Task statement: Reproduce the material below verbatim, line for line.

· · · ·

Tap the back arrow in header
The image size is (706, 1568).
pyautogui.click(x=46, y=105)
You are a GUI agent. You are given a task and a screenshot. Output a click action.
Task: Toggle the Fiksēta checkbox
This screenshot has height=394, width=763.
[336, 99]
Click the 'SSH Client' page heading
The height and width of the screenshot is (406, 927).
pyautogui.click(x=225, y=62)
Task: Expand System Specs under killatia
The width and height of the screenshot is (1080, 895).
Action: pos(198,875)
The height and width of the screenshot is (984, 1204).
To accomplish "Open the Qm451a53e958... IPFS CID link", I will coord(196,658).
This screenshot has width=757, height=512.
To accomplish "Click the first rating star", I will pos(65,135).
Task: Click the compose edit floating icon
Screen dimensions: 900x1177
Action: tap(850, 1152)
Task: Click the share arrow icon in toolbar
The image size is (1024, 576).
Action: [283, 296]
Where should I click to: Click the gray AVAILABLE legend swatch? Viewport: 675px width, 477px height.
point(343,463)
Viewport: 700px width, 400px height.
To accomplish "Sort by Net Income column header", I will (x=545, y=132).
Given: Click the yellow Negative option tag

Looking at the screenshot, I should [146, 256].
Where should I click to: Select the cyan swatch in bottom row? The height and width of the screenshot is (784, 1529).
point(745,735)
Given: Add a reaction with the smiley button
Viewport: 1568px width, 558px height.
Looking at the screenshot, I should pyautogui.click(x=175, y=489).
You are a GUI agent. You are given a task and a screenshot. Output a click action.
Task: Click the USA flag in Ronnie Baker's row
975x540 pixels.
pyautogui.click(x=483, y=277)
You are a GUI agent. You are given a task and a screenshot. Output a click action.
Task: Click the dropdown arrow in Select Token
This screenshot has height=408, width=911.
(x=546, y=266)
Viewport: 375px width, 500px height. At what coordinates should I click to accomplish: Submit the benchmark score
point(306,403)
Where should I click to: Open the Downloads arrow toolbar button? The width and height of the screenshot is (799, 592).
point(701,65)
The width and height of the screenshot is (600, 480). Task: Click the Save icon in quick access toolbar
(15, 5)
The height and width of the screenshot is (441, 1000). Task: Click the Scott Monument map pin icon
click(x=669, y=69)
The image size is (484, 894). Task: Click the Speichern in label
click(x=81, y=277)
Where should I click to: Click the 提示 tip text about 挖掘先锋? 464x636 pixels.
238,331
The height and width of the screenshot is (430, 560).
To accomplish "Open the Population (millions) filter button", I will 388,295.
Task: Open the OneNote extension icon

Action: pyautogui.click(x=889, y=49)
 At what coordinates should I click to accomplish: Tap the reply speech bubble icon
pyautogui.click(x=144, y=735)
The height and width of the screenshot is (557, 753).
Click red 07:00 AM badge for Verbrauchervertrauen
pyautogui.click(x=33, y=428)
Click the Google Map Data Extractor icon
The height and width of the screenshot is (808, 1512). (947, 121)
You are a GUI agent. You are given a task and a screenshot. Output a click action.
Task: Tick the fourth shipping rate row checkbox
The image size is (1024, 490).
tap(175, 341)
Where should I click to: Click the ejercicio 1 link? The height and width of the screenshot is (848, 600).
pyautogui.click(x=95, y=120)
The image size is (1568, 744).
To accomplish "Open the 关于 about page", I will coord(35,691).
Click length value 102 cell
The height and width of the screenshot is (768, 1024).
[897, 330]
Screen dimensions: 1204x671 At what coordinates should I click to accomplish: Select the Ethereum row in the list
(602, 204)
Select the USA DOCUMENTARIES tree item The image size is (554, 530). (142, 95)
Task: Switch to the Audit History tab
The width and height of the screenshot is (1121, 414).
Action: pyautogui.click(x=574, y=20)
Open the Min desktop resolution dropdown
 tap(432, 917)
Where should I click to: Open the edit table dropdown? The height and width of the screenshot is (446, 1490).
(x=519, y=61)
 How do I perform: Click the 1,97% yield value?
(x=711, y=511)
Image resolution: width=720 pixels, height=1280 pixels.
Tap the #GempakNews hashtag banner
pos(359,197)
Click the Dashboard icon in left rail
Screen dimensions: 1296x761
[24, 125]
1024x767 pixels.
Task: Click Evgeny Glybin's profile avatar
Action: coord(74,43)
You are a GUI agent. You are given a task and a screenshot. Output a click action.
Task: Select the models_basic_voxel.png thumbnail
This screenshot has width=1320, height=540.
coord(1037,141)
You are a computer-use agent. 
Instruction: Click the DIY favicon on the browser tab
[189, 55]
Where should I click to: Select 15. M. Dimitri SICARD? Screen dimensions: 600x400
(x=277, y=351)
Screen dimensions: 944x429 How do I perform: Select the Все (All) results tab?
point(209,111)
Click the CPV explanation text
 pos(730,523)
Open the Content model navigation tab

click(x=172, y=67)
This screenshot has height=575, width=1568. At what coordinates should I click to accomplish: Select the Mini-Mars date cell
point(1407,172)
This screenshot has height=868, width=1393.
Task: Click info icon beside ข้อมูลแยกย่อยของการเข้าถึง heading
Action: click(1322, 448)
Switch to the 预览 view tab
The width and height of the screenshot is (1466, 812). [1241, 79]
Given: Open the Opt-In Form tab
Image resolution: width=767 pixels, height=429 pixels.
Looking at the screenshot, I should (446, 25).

· · · ·

Exercise solution:
Tap the back arrow in header
The image size is (706, 1568).
pyautogui.click(x=46, y=105)
You are a GUI agent. You are given a task and a screenshot. Output a click action.
Task: Toggle the Fiksēta checkbox
This screenshot has height=394, width=763.
[336, 99]
Click the 'SSH Client' page heading
The height and width of the screenshot is (406, 927).
pyautogui.click(x=225, y=62)
Task: Expand System Specs under killatia
The width and height of the screenshot is (1080, 895).
Action: pos(198,875)
The height and width of the screenshot is (984, 1204).
To accomplish "Open the Qm451a53e958... IPFS CID link", I will coord(196,658).
This screenshot has width=757, height=512.
To accomplish "Click the first rating star", I will pos(65,135).
Task: Click the compose edit floating icon
Screen dimensions: 900x1177
Action: tap(850, 1152)
Task: Click the share arrow icon in toolbar
The image size is (1024, 576).
Action: [283, 296]
Where should I click to: Click the gray AVAILABLE legend swatch? Viewport: 675px width, 477px height.
point(343,463)
Viewport: 700px width, 400px height.
To accomplish "Sort by Net Income column header", I will (x=545, y=132).
Given: Click the yellow Negative option tag

Looking at the screenshot, I should [146, 256].
Where should I click to: Select the cyan swatch in bottom row? The height and width of the screenshot is (784, 1529).
point(745,735)
Given: Add a reaction with the smiley button
Viewport: 1568px width, 558px height.
Looking at the screenshot, I should pyautogui.click(x=175, y=489).
You are a GUI agent. You are given a task and a screenshot. Output a click action.
Task: Click the USA flag in Ronnie Baker's row
975x540 pixels.
pyautogui.click(x=483, y=277)
You are a GUI agent. You are given a task and a screenshot. Output a click action.
Task: Click the dropdown arrow in Select Token
This screenshot has height=408, width=911.
(x=546, y=266)
Viewport: 375px width, 500px height. At what coordinates should I click to accomplish: Submit the benchmark score
point(306,403)
Where should I click to: Open the Downloads arrow toolbar button? The width and height of the screenshot is (799, 592).
point(701,65)
The width and height of the screenshot is (600, 480). Task: Click the Save icon in quick access toolbar
(15, 5)
The height and width of the screenshot is (441, 1000). Task: Click the Scott Monument map pin icon
click(x=669, y=69)
The image size is (484, 894). Task: Click the Speichern in label
click(x=81, y=277)
Where should I click to: Click the 提示 tip text about 挖掘先锋? 464x636 pixels.
238,331
The height and width of the screenshot is (430, 560).
To accomplish "Open the Population (millions) filter button", I will 388,295.
Task: Open the OneNote extension icon

Action: pyautogui.click(x=889, y=49)
 At what coordinates should I click to accomplish: Tap the reply speech bubble icon
pyautogui.click(x=144, y=735)
The height and width of the screenshot is (557, 753).
Click red 07:00 AM badge for Verbrauchervertrauen
pyautogui.click(x=33, y=428)
Click the Google Map Data Extractor icon
The height and width of the screenshot is (808, 1512). (947, 121)
You are a GUI agent. You are given a task and a screenshot. Output a click action.
Task: Tick the fourth shipping rate row checkbox
The image size is (1024, 490).
tap(175, 341)
Where should I click to: Click the ejercicio 1 link? The height and width of the screenshot is (848, 600).
pyautogui.click(x=95, y=120)
The image size is (1568, 744).
To accomplish "Open the 关于 about page", I will coord(35,691).
Click length value 102 cell
The height and width of the screenshot is (768, 1024).
[897, 330]
Screen dimensions: 1204x671 At what coordinates should I click to accomplish: Select the Ethereum row in the list
(602, 204)
Select the USA DOCUMENTARIES tree item The image size is (554, 530). (142, 95)
Task: Switch to the Audit History tab
The width and height of the screenshot is (1121, 414).
Action: pyautogui.click(x=574, y=20)
Open the Min desktop resolution dropdown
 tap(432, 917)
Where should I click to: Open the edit table dropdown? The height and width of the screenshot is (446, 1490).
(x=519, y=61)
 How do I perform: Click the 1,97% yield value?
(x=711, y=511)
Image resolution: width=720 pixels, height=1280 pixels.
Tap the #GempakNews hashtag banner
pos(359,197)
Click the Dashboard icon in left rail
Screen dimensions: 1296x761
[24, 125]
1024x767 pixels.
Task: Click Evgeny Glybin's profile avatar
Action: coord(74,43)
You are a GUI agent. You are given a task and a screenshot. Output a click action.
Task: Select the models_basic_voxel.png thumbnail
This screenshot has width=1320, height=540.
coord(1037,141)
You are a computer-use agent. 
Instruction: Click the DIY favicon on the browser tab
[189, 55]
Where should I click to: Select 15. M. Dimitri SICARD? Screen dimensions: 600x400
(x=277, y=351)
Screen dimensions: 944x429 How do I perform: Select the Все (All) results tab?
point(209,111)
Click the CPV explanation text
 pos(730,523)
Open the Content model navigation tab

click(x=172, y=67)
This screenshot has height=575, width=1568. At what coordinates should I click to accomplish: Select the Mini-Mars date cell
point(1407,172)
This screenshot has height=868, width=1393.
Task: Click info icon beside ข้อมูลแยกย่อยของการเข้าถึง heading
Action: click(1322, 448)
Switch to the 预览 view tab
The width and height of the screenshot is (1466, 812). [1241, 79]
Given: Open the Opt-In Form tab
Image resolution: width=767 pixels, height=429 pixels.
Looking at the screenshot, I should (446, 25).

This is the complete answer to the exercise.